#### [EXERCISE]
Filter the lines below, copying only those with the string "will".

#### [GIVEN DATA]

+===+

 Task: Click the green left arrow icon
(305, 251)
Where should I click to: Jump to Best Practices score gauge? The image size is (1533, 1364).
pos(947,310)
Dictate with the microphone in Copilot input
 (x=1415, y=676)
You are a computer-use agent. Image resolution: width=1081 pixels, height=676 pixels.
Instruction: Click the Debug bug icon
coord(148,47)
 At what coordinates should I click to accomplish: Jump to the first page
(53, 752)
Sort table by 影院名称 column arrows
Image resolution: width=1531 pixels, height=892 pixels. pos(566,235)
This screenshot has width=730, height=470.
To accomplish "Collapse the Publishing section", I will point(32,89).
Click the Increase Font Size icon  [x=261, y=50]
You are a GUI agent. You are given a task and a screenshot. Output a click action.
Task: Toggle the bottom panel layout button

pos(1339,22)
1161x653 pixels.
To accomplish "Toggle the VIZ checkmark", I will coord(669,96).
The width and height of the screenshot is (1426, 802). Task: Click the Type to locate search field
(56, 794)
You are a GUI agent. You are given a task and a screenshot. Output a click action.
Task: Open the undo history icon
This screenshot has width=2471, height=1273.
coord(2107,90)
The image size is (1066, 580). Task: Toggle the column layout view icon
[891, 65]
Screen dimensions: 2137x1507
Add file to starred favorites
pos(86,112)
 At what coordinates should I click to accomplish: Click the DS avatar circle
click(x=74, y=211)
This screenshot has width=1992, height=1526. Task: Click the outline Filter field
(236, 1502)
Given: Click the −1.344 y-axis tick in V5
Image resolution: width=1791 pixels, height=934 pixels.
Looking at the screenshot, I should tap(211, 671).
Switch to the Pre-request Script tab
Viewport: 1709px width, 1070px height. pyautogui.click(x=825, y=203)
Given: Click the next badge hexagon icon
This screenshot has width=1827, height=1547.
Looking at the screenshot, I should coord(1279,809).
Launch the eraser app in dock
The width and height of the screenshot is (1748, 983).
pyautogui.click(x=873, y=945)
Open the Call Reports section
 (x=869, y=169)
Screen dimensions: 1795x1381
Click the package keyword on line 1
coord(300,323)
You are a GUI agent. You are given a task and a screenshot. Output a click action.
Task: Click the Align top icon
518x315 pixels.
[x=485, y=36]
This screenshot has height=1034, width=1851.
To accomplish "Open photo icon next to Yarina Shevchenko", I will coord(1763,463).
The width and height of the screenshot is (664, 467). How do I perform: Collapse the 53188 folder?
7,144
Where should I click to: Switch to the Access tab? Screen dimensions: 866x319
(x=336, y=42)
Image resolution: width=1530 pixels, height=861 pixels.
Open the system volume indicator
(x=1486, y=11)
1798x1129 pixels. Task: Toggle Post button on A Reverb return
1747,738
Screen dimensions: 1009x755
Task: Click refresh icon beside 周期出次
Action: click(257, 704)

+===+

#### [ANSWER AREA]
To accomplish "Collapse the Publishing section", I will point(32,89).
To accomplish "Toggle the VIZ checkmark", I will coord(669,96).
To accomplish "Open photo icon next to Yarina Shevchenko", I will coord(1763,463).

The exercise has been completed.